A tematização de gênero aparece ali já desconstruindo os aspectos marcadores da justiça entre homem e mulher. Em Cuba, Xangô é representada por uma mulher e, aqui mesmo, Xangô veste-se de mulher, como se essa divisão fosse apenas uma alegoria ocidentalizada entre nós. O direito brasileiro poderia optar pela releitura histórica do Brasil, utilizando o repertório dos provérbios, das mediações de conflitos, da cultura e da arte afro-brasileira como fontes valiosas para se pensar na possibilidade de uma justiça política em nosso país. É relevante salientar que, ao longo de mais de 20 anos, surgiram tardiamente no Brasil as teorias decoloniais, teoria da raça e interseccionalidade, dentre outras.

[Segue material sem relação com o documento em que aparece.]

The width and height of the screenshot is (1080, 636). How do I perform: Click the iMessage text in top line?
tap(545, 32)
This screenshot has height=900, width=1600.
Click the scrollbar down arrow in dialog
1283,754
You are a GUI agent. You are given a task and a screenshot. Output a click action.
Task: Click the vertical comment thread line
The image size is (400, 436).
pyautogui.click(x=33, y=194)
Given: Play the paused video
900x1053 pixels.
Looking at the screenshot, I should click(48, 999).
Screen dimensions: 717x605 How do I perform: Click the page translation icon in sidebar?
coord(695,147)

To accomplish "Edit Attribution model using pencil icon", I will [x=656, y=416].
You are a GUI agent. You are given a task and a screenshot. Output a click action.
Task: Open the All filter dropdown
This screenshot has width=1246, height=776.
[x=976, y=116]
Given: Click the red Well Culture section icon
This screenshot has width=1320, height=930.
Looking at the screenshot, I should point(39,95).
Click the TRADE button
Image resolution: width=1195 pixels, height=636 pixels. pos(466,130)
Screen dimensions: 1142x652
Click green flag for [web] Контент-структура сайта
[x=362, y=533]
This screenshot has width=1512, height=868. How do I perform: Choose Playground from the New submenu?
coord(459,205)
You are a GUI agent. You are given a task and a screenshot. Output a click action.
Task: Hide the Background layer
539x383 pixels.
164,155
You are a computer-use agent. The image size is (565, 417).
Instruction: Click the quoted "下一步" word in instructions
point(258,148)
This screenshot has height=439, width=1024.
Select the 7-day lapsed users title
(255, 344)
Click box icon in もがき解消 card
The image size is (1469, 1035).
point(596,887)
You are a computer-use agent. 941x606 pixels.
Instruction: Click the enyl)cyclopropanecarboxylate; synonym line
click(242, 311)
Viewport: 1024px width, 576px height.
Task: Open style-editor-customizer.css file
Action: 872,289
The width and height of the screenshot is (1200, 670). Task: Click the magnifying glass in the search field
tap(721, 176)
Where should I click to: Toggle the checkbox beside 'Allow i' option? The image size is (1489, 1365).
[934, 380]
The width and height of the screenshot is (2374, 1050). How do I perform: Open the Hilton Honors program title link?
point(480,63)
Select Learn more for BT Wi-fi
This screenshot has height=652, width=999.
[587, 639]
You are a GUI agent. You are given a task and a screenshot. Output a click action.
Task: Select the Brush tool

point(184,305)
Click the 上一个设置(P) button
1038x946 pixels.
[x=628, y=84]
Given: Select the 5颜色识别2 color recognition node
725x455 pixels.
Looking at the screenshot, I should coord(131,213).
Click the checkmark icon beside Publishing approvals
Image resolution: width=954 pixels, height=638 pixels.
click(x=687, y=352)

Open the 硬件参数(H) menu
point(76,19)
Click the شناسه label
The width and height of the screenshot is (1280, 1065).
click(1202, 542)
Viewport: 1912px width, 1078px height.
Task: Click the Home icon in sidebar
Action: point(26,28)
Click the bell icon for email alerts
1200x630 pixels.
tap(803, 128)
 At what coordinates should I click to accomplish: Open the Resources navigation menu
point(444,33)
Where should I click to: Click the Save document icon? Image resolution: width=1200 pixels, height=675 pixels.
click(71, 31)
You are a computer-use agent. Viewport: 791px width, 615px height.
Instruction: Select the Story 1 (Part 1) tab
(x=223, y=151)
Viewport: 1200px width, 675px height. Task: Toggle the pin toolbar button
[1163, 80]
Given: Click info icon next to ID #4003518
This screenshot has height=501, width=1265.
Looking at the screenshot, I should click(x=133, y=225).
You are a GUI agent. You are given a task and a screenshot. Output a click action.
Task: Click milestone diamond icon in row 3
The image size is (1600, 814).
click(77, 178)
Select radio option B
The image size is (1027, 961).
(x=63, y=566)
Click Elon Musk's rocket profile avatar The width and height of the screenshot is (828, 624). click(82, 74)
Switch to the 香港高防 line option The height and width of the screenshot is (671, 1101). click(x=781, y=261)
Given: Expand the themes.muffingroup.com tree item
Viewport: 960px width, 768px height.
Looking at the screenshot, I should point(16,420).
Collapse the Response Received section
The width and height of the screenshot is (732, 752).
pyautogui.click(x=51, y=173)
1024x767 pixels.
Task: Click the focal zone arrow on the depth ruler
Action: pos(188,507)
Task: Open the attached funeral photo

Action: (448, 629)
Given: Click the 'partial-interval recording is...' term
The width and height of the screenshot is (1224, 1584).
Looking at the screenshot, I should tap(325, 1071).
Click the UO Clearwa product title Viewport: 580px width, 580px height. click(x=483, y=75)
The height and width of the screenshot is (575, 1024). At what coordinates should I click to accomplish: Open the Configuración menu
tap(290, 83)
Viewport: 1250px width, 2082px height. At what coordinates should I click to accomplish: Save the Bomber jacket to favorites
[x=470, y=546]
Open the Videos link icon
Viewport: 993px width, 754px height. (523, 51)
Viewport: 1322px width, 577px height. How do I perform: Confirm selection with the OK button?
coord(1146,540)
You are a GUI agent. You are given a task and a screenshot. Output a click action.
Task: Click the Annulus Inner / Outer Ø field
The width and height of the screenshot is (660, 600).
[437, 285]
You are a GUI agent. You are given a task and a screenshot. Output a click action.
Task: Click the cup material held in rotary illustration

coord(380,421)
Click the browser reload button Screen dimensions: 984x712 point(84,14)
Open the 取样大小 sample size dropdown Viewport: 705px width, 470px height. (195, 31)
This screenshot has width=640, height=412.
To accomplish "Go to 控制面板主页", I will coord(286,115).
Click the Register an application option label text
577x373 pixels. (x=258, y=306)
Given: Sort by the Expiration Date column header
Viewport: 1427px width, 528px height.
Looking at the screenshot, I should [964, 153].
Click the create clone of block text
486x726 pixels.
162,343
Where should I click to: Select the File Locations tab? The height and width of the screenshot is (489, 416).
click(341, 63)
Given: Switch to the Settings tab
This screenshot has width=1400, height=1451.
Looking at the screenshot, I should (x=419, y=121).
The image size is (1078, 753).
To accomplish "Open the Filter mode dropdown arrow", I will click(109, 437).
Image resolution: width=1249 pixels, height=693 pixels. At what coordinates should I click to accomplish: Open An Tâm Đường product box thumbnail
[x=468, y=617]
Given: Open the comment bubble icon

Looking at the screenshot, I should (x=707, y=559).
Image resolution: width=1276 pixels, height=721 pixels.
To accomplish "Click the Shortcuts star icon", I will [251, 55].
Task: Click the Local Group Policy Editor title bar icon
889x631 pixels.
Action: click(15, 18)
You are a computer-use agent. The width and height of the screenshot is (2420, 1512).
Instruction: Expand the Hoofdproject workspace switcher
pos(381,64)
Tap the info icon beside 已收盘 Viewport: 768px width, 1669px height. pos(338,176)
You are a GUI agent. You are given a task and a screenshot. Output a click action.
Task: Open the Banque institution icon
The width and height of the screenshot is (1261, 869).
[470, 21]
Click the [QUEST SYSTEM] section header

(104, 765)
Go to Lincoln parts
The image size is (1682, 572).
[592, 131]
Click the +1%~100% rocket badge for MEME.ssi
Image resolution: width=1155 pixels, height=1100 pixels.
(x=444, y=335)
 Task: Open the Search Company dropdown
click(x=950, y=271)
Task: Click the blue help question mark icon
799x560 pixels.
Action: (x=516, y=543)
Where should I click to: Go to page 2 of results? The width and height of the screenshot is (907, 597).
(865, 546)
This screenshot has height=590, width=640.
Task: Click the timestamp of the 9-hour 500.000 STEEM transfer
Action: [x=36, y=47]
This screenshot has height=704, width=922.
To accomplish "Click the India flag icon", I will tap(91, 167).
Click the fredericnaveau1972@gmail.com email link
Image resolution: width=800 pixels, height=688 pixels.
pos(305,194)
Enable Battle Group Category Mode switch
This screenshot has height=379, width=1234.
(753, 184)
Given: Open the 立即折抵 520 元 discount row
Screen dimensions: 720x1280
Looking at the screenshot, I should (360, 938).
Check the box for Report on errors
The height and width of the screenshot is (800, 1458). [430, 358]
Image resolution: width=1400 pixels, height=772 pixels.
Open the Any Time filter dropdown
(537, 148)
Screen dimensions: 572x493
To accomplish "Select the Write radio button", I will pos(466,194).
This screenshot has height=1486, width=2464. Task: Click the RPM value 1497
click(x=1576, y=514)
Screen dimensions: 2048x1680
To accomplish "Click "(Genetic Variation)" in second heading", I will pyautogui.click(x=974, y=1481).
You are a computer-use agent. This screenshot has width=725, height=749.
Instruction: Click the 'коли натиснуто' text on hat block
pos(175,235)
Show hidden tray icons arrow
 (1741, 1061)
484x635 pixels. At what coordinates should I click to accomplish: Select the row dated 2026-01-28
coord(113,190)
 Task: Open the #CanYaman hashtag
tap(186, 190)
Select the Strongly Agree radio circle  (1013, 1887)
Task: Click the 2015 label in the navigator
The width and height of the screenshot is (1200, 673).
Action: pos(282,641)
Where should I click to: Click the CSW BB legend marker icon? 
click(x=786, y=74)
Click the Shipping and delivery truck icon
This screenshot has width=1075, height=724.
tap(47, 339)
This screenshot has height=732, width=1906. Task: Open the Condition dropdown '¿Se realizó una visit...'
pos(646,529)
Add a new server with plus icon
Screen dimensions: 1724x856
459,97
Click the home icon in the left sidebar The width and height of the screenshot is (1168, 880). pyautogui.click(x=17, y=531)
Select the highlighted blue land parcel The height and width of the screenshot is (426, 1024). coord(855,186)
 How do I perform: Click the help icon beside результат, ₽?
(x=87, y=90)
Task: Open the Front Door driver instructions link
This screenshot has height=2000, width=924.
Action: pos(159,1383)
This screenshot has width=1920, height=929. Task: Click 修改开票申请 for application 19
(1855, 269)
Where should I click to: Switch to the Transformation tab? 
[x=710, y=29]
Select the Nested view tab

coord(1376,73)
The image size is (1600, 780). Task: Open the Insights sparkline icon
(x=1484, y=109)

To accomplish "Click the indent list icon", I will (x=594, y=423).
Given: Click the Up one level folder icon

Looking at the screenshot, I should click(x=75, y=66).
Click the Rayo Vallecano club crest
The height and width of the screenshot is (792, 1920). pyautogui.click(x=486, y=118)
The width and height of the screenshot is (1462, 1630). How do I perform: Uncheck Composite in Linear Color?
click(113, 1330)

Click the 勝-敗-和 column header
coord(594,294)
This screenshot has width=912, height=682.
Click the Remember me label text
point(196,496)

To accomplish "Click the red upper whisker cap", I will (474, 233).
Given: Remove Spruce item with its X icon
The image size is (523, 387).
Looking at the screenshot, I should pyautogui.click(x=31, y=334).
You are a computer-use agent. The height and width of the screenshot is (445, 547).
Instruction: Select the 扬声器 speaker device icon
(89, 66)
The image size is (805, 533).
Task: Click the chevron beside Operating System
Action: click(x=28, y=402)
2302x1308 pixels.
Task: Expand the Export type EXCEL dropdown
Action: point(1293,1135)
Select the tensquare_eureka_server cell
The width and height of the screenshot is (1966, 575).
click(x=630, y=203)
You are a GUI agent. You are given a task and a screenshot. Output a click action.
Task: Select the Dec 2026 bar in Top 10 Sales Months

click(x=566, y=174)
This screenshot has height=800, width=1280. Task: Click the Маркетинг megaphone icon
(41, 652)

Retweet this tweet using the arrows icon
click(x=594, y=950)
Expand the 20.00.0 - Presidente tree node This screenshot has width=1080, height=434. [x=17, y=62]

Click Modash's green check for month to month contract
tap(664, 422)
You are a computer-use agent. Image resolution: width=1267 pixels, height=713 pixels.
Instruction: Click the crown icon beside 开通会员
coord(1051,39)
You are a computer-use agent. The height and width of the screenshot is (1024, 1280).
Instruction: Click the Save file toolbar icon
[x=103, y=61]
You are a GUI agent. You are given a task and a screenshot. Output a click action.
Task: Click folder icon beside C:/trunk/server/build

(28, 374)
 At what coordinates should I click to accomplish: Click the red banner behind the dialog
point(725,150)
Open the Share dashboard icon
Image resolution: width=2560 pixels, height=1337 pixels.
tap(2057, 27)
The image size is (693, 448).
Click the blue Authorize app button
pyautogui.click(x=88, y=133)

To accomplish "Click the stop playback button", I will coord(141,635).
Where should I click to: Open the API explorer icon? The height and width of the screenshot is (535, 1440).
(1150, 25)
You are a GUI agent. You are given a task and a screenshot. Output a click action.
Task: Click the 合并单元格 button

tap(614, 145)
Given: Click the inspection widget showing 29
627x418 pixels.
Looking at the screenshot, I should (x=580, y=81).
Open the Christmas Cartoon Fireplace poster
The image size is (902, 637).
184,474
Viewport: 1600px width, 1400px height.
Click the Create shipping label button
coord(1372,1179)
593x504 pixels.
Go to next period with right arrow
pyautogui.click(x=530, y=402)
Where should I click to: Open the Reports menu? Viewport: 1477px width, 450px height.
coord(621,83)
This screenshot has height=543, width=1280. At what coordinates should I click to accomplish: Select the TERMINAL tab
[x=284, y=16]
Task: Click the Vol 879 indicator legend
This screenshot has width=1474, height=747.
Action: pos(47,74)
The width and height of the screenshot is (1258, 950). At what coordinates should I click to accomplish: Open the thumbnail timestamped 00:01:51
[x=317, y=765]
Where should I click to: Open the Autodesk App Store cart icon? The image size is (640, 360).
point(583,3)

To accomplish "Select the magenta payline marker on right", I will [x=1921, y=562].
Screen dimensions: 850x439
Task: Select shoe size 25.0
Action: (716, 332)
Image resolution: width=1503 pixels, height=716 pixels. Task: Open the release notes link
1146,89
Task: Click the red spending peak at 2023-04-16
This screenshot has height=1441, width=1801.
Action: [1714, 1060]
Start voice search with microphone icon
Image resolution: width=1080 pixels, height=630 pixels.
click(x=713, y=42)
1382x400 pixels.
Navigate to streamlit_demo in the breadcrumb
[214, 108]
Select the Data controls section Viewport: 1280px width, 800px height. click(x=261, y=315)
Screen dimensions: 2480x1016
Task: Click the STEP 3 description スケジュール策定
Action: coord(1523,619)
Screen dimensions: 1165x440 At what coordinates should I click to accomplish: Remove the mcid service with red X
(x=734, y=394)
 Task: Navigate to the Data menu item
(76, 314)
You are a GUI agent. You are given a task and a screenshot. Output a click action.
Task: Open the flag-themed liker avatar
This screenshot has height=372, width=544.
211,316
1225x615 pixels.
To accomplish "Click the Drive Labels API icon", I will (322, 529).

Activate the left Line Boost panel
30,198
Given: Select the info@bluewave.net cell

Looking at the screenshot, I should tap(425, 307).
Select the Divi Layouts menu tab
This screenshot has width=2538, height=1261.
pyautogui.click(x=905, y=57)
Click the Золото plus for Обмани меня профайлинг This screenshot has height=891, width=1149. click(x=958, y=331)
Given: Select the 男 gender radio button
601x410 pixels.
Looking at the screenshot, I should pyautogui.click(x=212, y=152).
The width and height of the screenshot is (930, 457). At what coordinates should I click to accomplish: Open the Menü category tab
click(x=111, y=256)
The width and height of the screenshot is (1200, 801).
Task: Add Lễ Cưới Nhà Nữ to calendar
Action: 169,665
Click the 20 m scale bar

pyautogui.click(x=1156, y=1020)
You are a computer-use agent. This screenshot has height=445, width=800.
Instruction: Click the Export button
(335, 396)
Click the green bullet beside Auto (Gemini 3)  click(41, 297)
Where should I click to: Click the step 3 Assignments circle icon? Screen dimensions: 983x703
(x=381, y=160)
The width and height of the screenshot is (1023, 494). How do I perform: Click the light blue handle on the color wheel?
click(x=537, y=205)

Guerreiro Ramos e Manuel Quirino identificaram esse tipo de fenômeno com outro nome nos anos de 2O e 40. Por isso, localizo a obra Xangô e Themis como uma proto-decolonialidade jurídica, assim como outras obras seminais, para os dias atuais.
Muito bacana ter estudado ao lado de professores geniais como Rita Seggato, Wlamireh Chacon, Jose Geraldo Souza Júnior, Luís Alberto Warat, Alejandra Pascual, e dos disruptivos discentes: João Jorge, Ana Flauzina, Mauricio Azevedo, Clovis Oliveira, Pensilvânia Neves, Luciana Kaiganng, Wanderson Flor*, Eneida Marques, Pedro Diamantino, Mariana Veras, entre outras e outros brilhantes colegas da UNB. Todo nosso esforço era e ainda é a busca da identidade e consciência racial como instrumento emancipatório.